▶ _Records supplied_:
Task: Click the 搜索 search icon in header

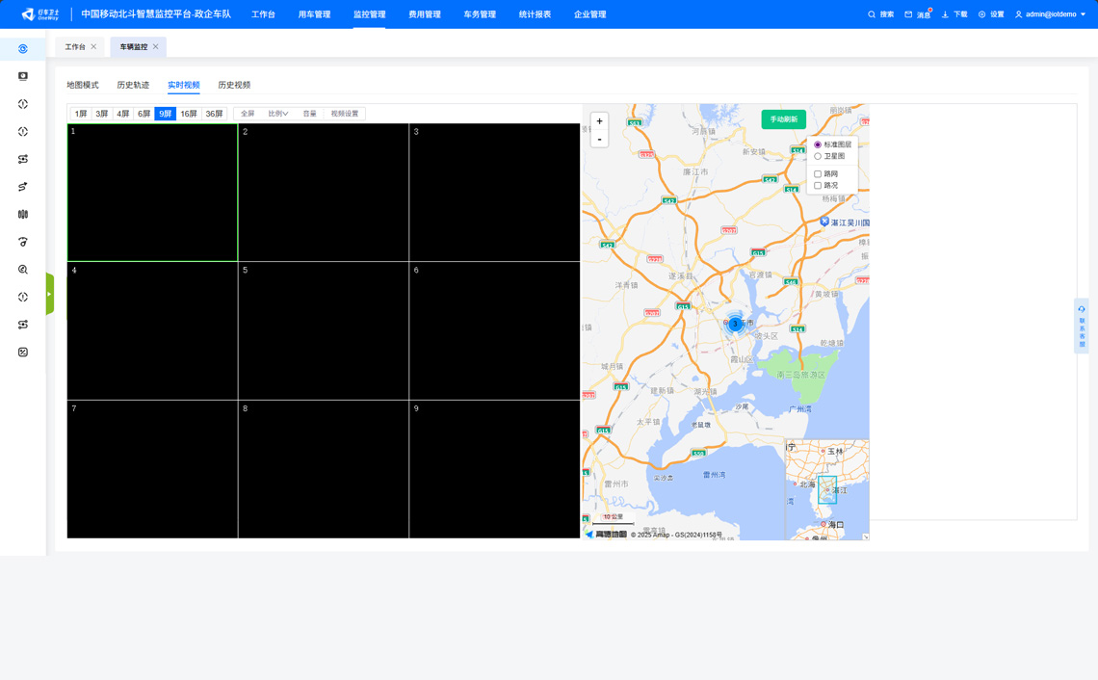Action: point(872,14)
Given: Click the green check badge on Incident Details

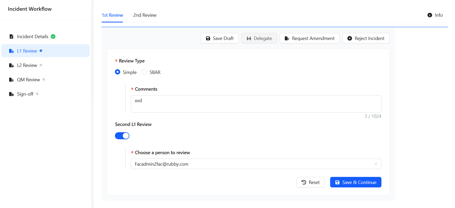Looking at the screenshot, I should point(53,37).
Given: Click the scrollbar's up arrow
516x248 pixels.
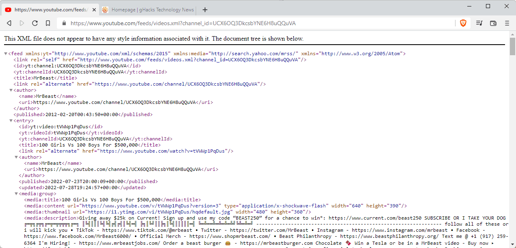Looking at the screenshot, I should click(x=512, y=34).
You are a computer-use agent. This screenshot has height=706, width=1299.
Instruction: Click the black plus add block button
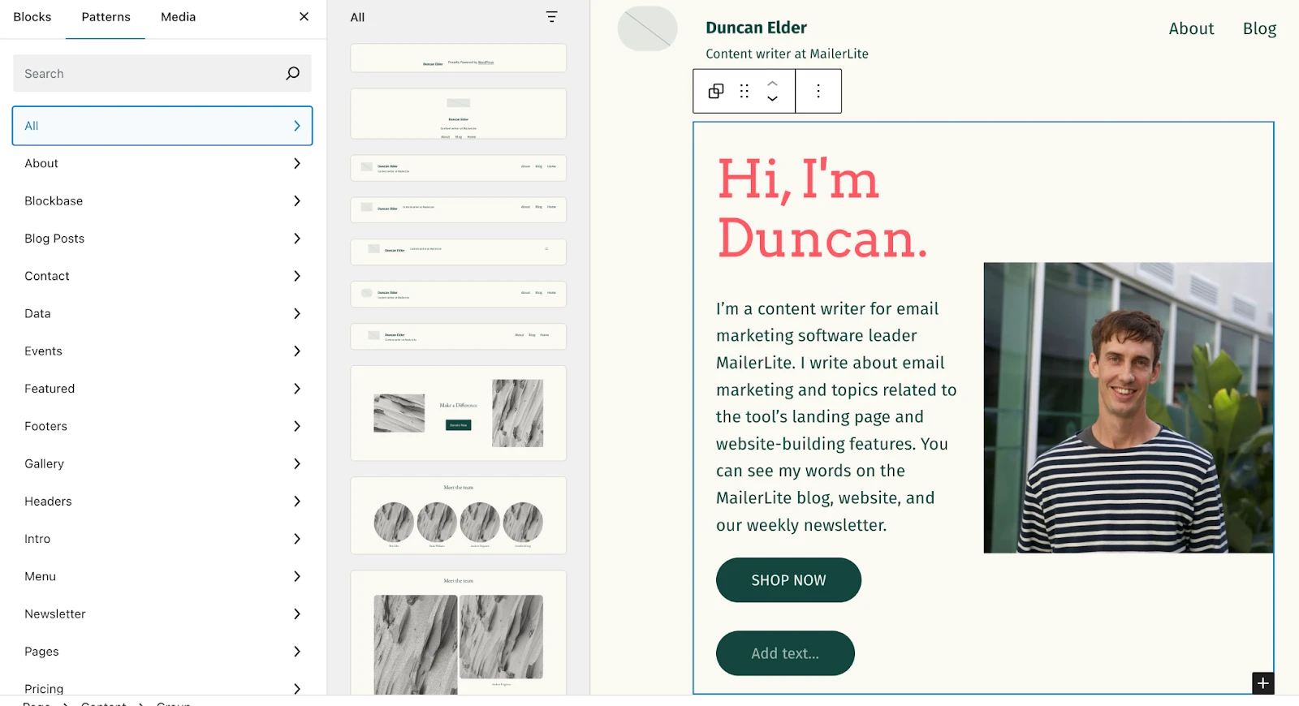tap(1262, 683)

▶ _Problem to solve_: Return only the lines from the one that contains "516x248 pixels." through the closing line of the data, inclusive, reproduced exactly and with every picture left out.

▶ _Task result_:
516x248 pixels.
Looking at the screenshot, I should click(x=512, y=34).
You are a computer-use agent. This screenshot has height=706, width=1299.
Instruction: Click the black plus add block button
tap(1262, 683)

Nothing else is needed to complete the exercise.